Museo del Vetro

Museo del Vetro

Percorsi e collezioni

Il Settecento tra moda e creatività

All’inizio del XVIII secolo le criticità si fanno più evidenti.

La concorrenza boema è diventata un problema e la crisi economica continua. L’intraprendente muranese Giuseppe Briati (1686-1772), sebbene osteggiato dai suoi concittadini, riesce a imporsi adattandosi ai tempi: si impossessa dei segreti del vetro boemo e ne riadatta la produzione al gusto e alla fantasia veneziana; inventa i famosissimi lampadari a molteplici bracci di cristallo, decorati da festoni, foglie e fiori policromi (un suo autentico e splendido esemplare è esposto al Museo di Ca’ Rezzonico, a Venezia, ma il genere continua da allora a essere riproposto e realizzato in infinite varianti).

Ottiene eccezionalmente il permesso di aprire una fabbrica a Venezia, ove produce anche cornici e specchi intagliati, oltre a grandi centri tavola (detti deseri, da dessert, utilizzati come decoro di importanti tavole imbandite) e a molti altri oggetti alla moda, tra cui mobili intarsiati con vetri. I pezzi qui esposti, pur non riconducibili alla fabbrica Briati, sono comunque ottimi esempi della produzione di questo periodo.
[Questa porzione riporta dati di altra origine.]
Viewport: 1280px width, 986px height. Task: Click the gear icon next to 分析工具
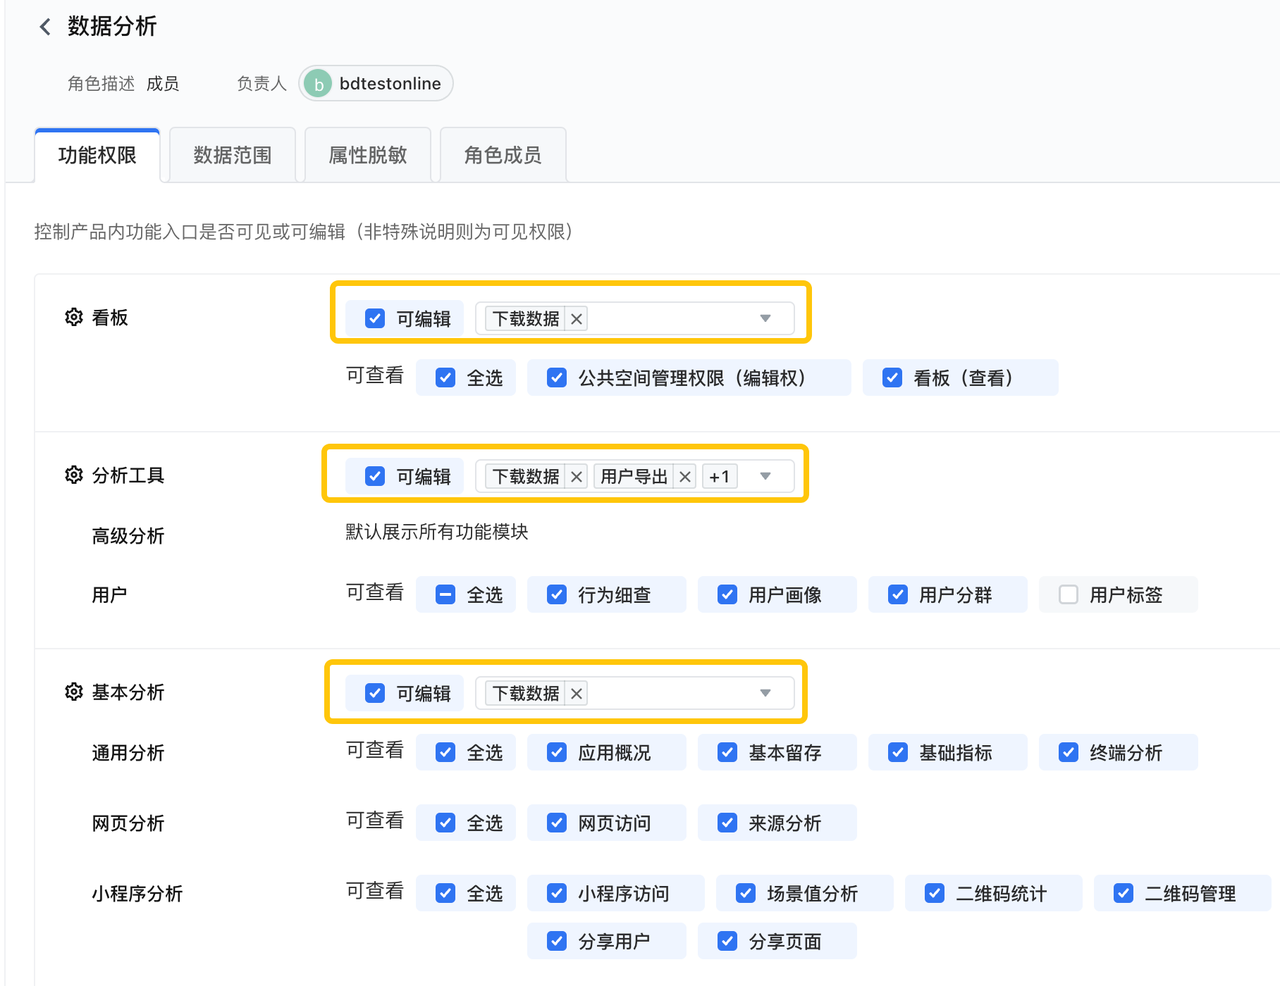click(74, 475)
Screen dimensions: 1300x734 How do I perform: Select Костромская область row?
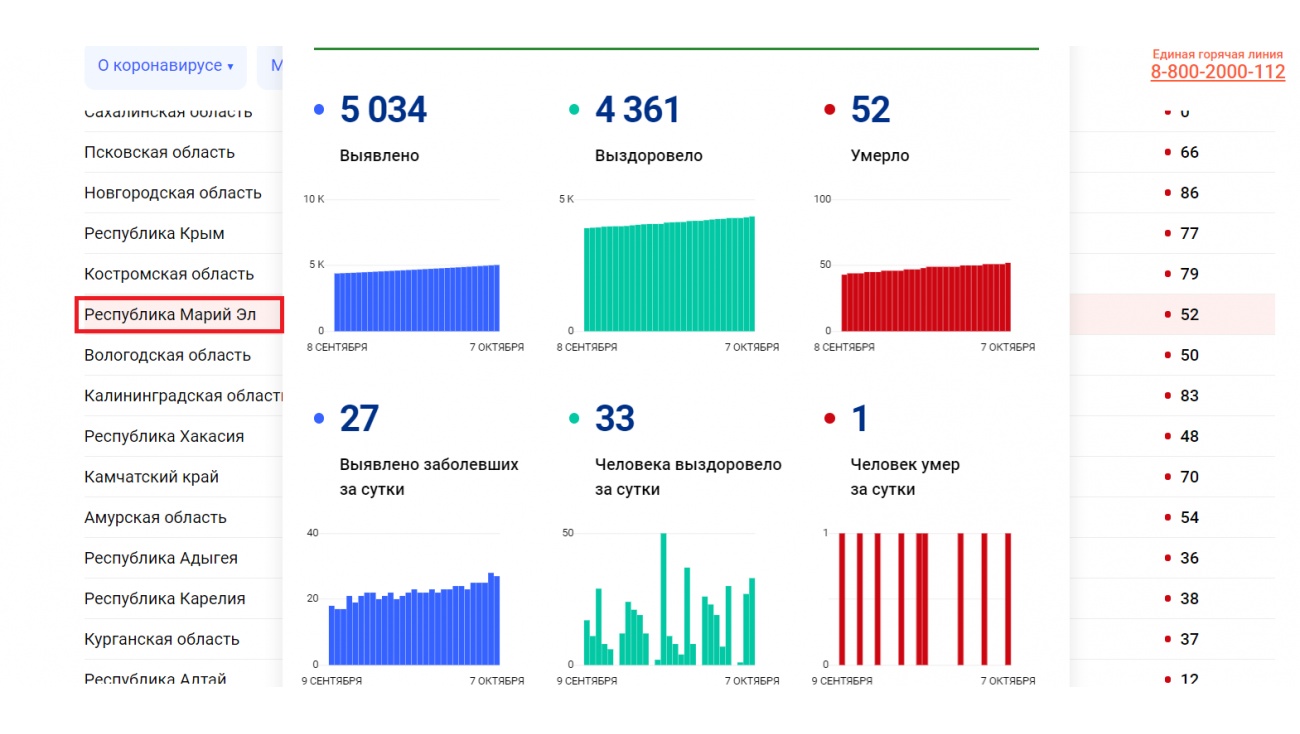(x=169, y=274)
Ecco allora gli specchi muranesi, realizzati con procedure complesse fin dal XVI secolo, che per tutto il Settecento godono di grande fama, con le loro ricche cornici rivestite di vetro decorato a smalti o con incisioni che compaiono spesso anche sulla superficie specchiante,ed ecco il grande centro tavola in cristallo a forma di giardino all’italiana, databile intorno al 1760 e composto di numerosissimi elementi.

Altra tipica testimonianza del gusto dell’epoca sono i fixè sous verre, ovvero – nel nostro caso – incisioni all’acquaforte dipinte e poi incollate su vetro,con scene galanti ispirate alle coeve opere del pittore veneziano Pietro Longhi. Rinomati vetrai del Settecento, per oggetti dei generi qui esposti, sono i successori di Giuseppe Briati (Giacomo GiandolinLorenzo Rossetto,Zuane Gastaldello), Vittorio MestreAntonio Motta, Vincenzo Moretti.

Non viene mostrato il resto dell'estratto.